My heart goes out to you. I too am the mother of a gifted child (a girl who is now in 2nd grade). I have gotten similar responses to what you have gotten to my inquiries at her school.

What I've learned is that our schools today are still not equipped to deal with gifted kids, outside the GATE programs. That means younger gifted kids, prior to enrolling in GATE, are left to their own devices and are stuck doing regular class work that is below their capacity and at a pace that is way too slow for them.

The principal and teachers are typically too busy trying to deal with the many other challenges they face, and often view the special challenges that gifted children face as not a priority. Their attitude is that, "The gifted students are bright and will be fine."

What they don't realize is that many gifted children have "special needs" too. Unfortunately, gifted students just haven't ever been a priority in the educational system, because they are a minority in most public schools.

It really hurts to see our bright children resist going to school or doing their homework because they are simply bored and are not being challenged.

I think we should start a parents' group with other interested parents of gifted kids, to see if we can put our heads together and come up with some ideas for becoming good advocates for our children's education.

Let me know if you'd like to do this. I'm based in Huntington Beach. I'd like to get a group of parents who are in the HB school system together to meet from time to time and to attend district board meetings, etc. If you aren't in HB, maybe you can do the same with starting a group of parents in your community.

The groups can either meet virtually or in a centralized location for everyone who may be interested in advocating for our children. I do think attending board meetings and holding meetings with the district superintendent may be the best way to advocate for our gifted kids' education.

......

- Set exercise
In the post about gifted children, which city is the writer based in?

......

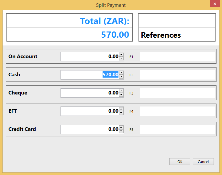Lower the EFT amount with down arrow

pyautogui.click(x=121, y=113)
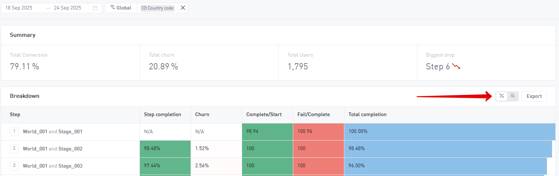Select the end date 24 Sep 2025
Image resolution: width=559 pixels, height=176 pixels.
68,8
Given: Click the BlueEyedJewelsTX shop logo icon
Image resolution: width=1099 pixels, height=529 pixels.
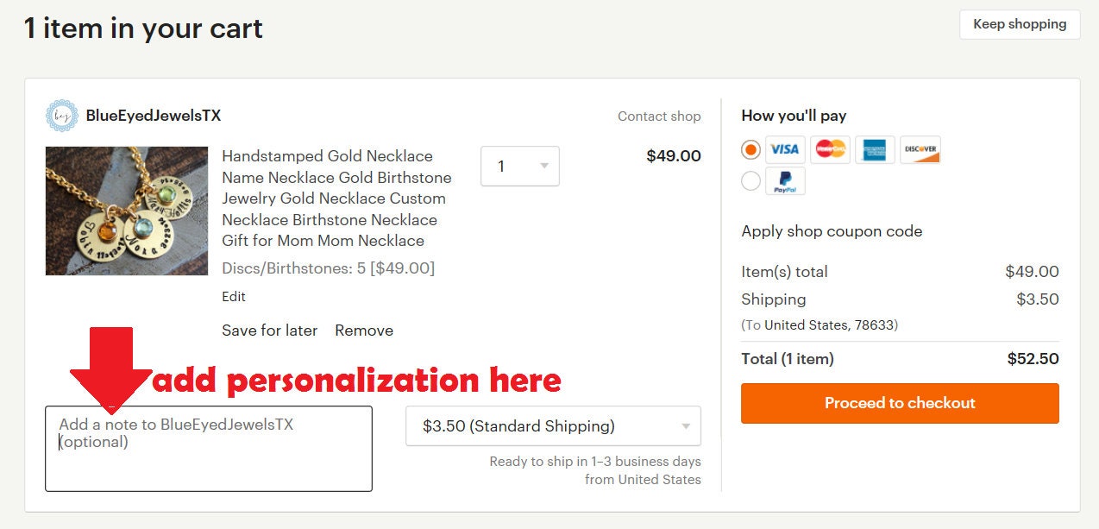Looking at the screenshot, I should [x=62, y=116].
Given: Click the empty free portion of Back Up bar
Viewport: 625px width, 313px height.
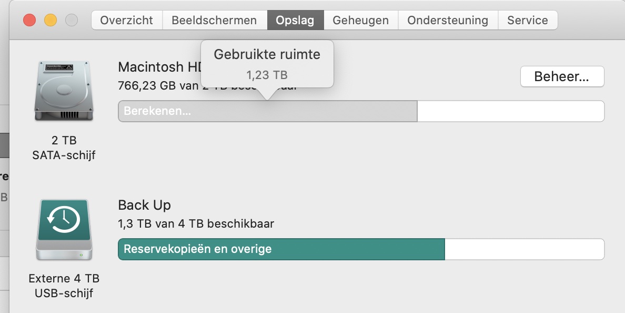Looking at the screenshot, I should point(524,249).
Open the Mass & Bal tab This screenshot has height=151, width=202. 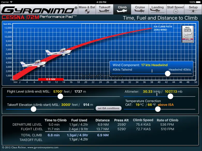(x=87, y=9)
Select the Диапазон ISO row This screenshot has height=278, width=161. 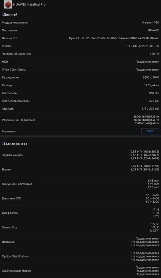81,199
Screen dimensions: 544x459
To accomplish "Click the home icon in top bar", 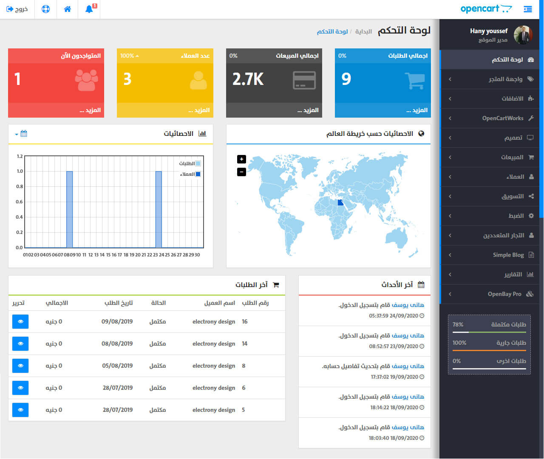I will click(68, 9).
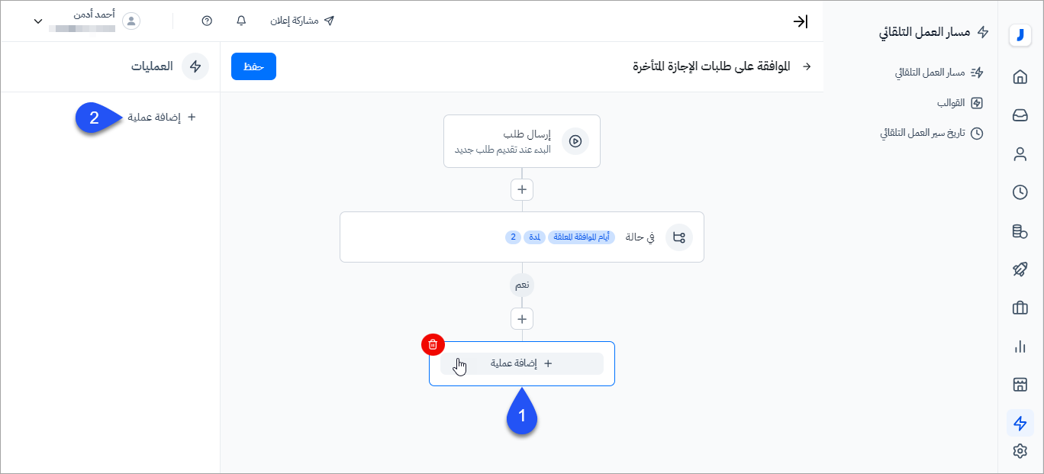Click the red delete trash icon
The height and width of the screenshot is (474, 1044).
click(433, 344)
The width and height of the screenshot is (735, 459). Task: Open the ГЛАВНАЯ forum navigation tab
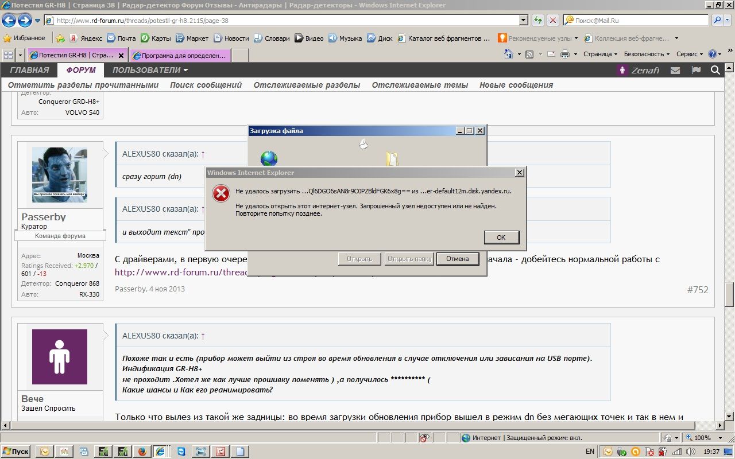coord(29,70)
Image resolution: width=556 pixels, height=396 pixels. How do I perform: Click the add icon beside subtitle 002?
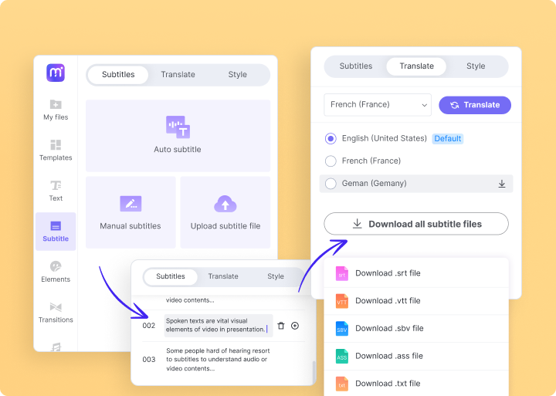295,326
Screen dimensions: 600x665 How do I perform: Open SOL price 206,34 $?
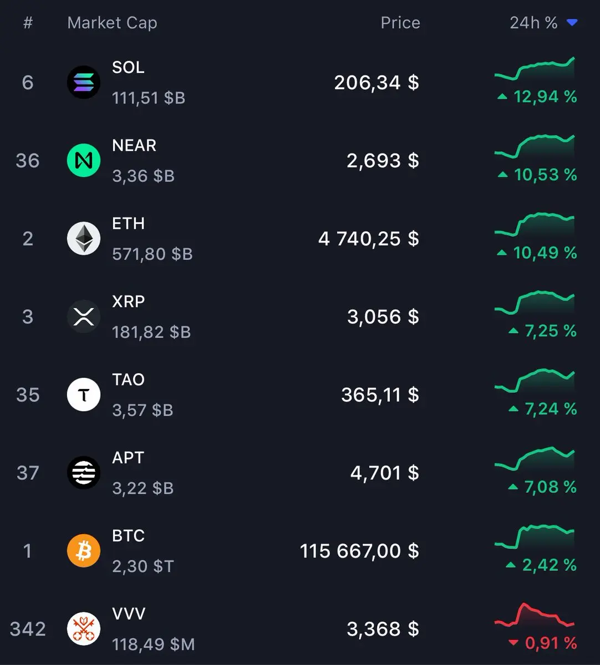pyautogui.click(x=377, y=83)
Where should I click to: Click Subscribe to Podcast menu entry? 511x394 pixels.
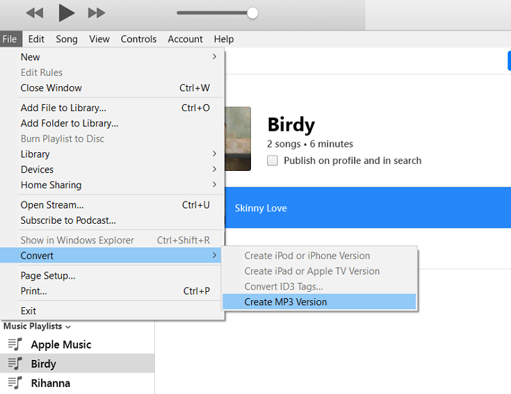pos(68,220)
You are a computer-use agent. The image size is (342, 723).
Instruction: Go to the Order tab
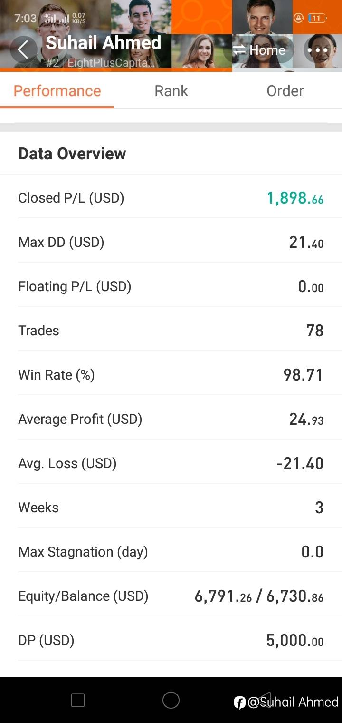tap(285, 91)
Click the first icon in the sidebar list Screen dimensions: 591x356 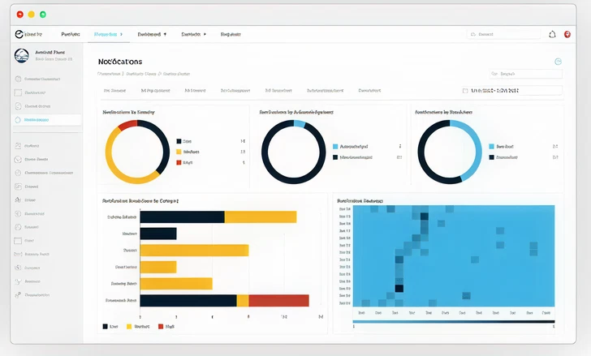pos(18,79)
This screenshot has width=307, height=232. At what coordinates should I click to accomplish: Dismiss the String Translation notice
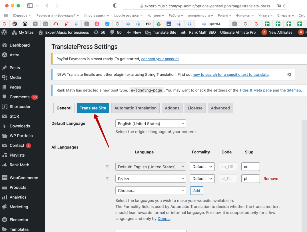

......

- Response to the task
Huntington Beach.